• Work instructions: Swap "icon" for "button" wherever it occurs in the lines below, and give all the lines again otherwise unchanged, without the pictures.

• Extracted data:
▶

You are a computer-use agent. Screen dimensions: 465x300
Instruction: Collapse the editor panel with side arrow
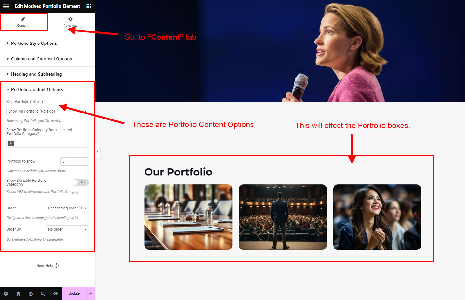coord(98,151)
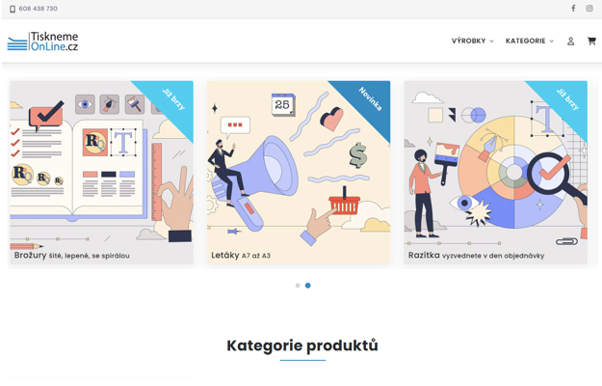Call the number 608 438 730
Viewport: 602px width, 386px height.
(38, 9)
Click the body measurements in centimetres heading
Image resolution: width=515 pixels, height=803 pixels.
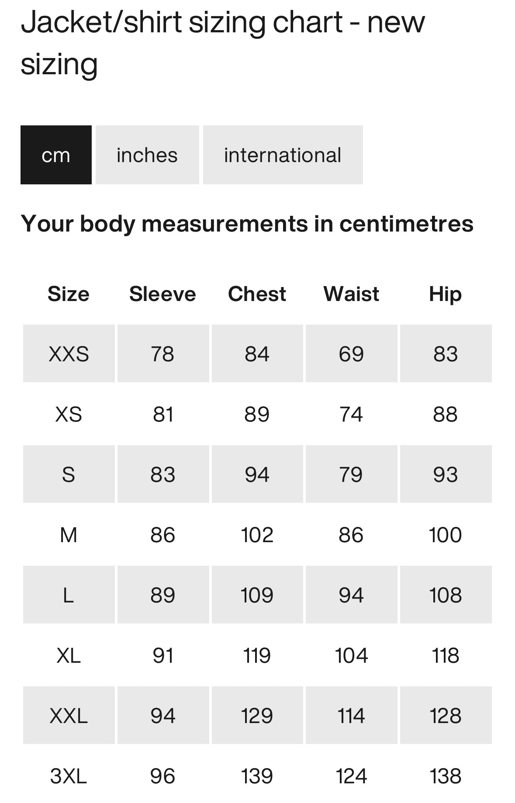point(247,224)
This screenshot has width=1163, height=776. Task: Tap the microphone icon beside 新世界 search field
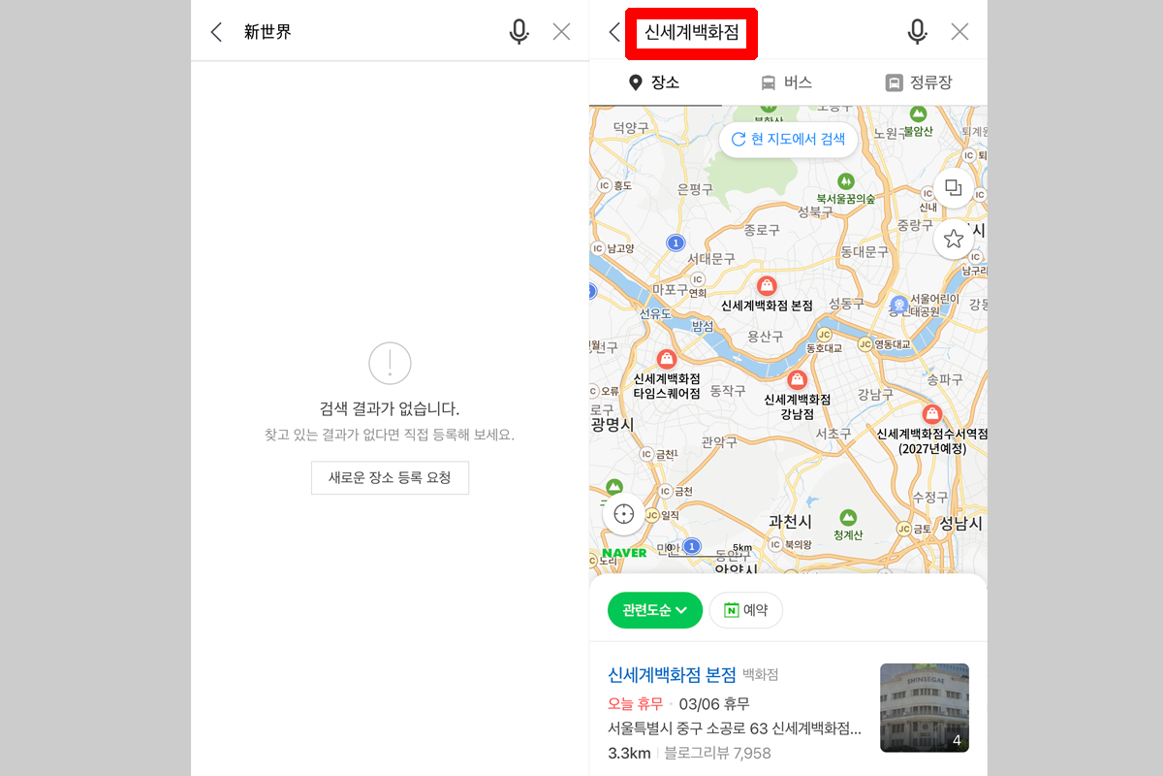[x=519, y=31]
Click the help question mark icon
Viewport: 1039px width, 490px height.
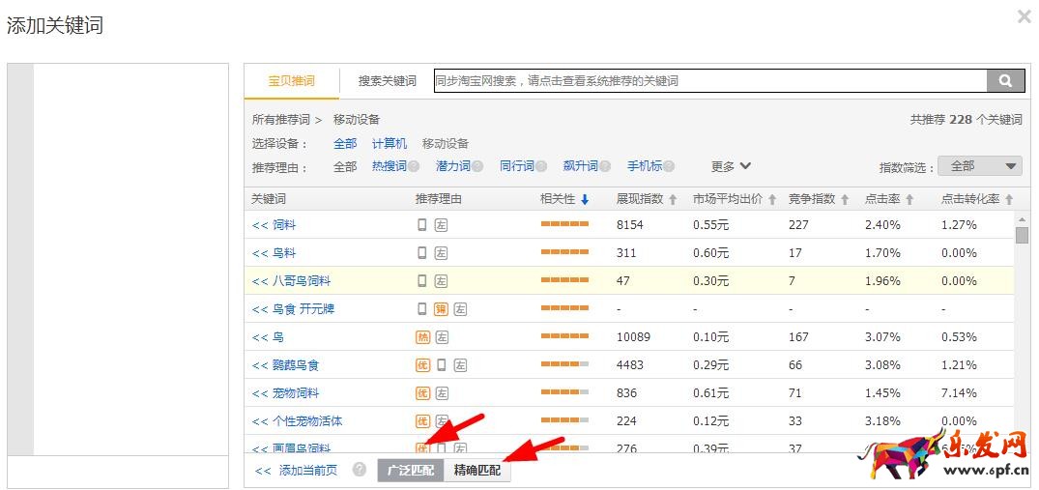[360, 470]
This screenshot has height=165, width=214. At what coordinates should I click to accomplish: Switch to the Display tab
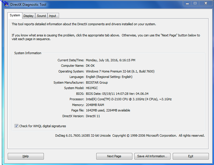tap(28, 16)
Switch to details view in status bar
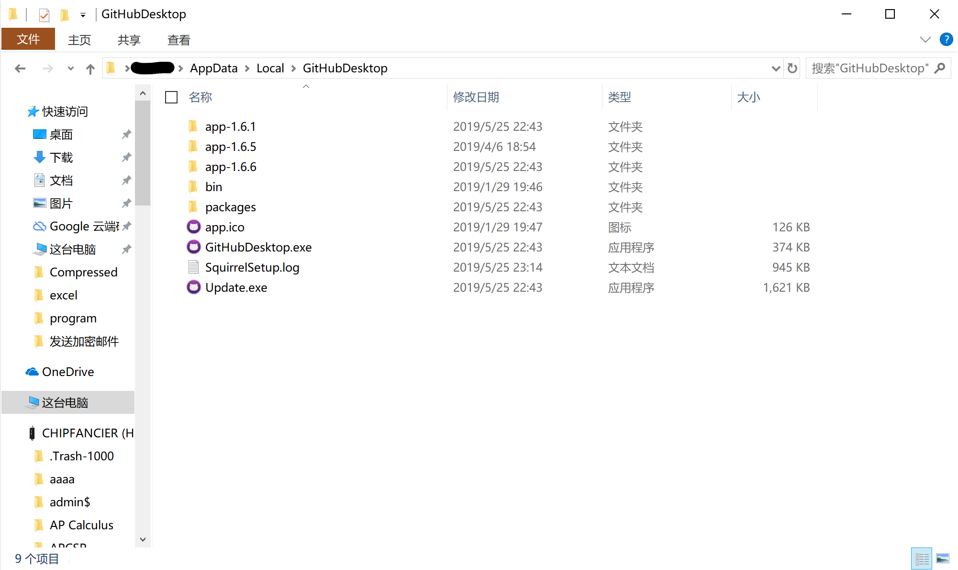958x570 pixels. tap(922, 558)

◀

• Task answer:
You are a computer-use agent. Screen dimensions: 465x300
Instruction: Collapse the editor panel with side arrow
coord(98,151)
Call the number 608 438 730
Viewport: 602px width, 386px height.
(38, 9)
Click the body measurements in centimetres heading
Image resolution: width=515 pixels, height=803 pixels.
point(247,224)
This screenshot has width=1163, height=776. Task: Tap the microphone button beside 新世界 search field
[x=519, y=31]
Click the help question mark button
Viewport: 1039px width, 490px height.
[360, 470]
This screenshot has height=165, width=214. At what coordinates should I click to accomplish: Switch to the Display tab
tap(28, 16)
Switch to details view in status bar
958x570 pixels. tap(922, 558)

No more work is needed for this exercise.